*** Source document
Federal Association Sends Medical Teams to Rome for Close of Jubilee Year of Mercy
During the last two weeks of the Jubilee Year of Mercy, the Federal Association sent four medical teams to Rome, led by Doctors Daniel Young KM, Monica Skarulis Young DM, Anacieto Ordinario KM, and Barbara Knollmann-Ritschel DM. The Order of Malta was called upon by the Holy See to augment the usual volunteer staff of the first aid station at St. Peter’s and to provide additional medical staffing at the Archbasilica of St. John Lateran, and the Papal basilicas of St. Maria Maggiore and St. Paul Outside-the-Walls. The additional help was needed for the anticipated increase in pilgrims coming to Rome, and especially during a period of heightened threat of terrorism.
Teams from around the world volunteered for a week at a time, or in some cases more, throughout the year. The Federal Association deployed 11 teams over the Jubilee Year of Mercy from the regions of Atlanta, Lafayette, Houston, and Washington DC/Bethesda. We had the honor of serving with others from many places, including South Africa, Germany, France, Canada, the Cuban Association and Italy.
******
*** Data extracts
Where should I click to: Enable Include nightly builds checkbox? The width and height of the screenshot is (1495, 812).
******
*** Data extracts
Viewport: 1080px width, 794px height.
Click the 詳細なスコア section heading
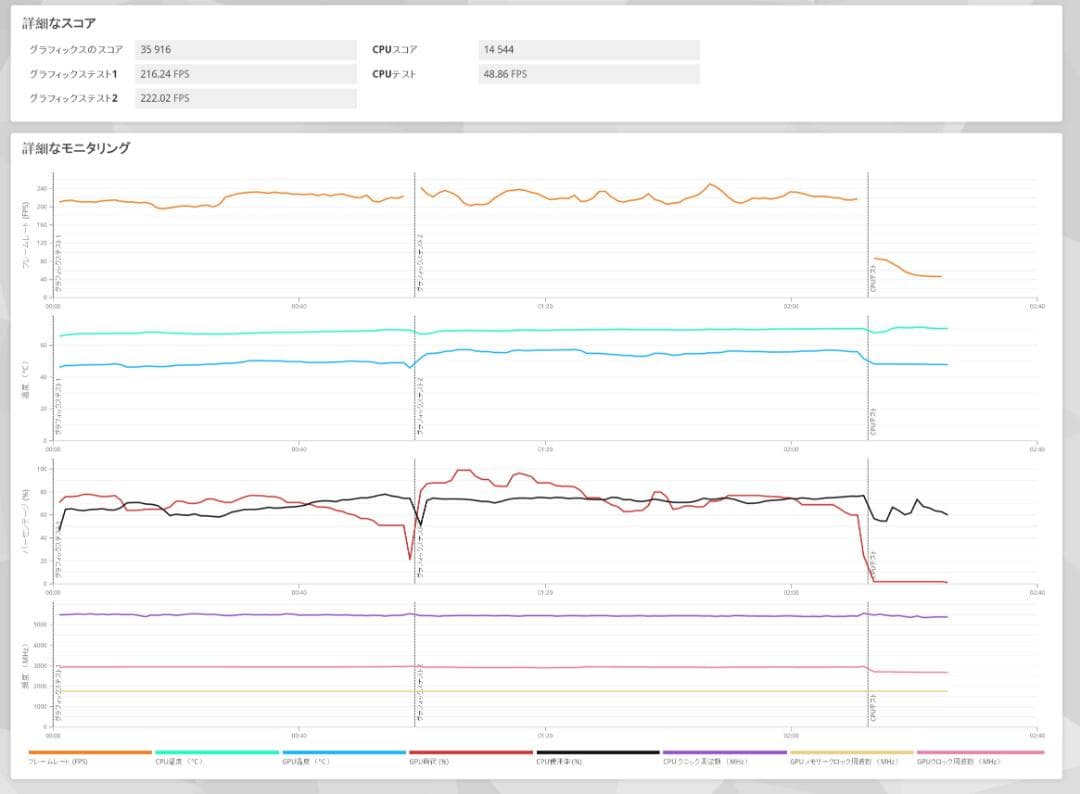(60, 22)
******
*** Data extracts
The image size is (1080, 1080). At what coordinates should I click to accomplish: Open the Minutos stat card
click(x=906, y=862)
******
# Exercise requirements:
A) Using the article about the medical teams, explain why the Holy See needed more medical help at the Roman basilicas.
B) According to the article about the medical teams, how many teams did the Federal Association send over the whole Jubilee Year of Mercy?
C) From the article about the medical teams, pull out the passage between "Teams from around" and "Association and Italy.", inclusive.
The data comes from a different source than the article about the medical teams.

# Responses per task:
A) More pilgrims were expected to come to Rome. It was also a time when the threat of terrorism was higher.

B) It sent 11 teams.

C)
Teams from around the world volunteered for a week at a time, or in some cases more, throughout the year. The Federal Association deployed 11 teams over the Jubilee Year of Mercy from the regions of Atlanta, Lafayette, Houston, and Washington DC/Bethesda. We had the honor of serving with others from many places, including South Africa, Germany, France, Canada, the Cuban Association and Italy.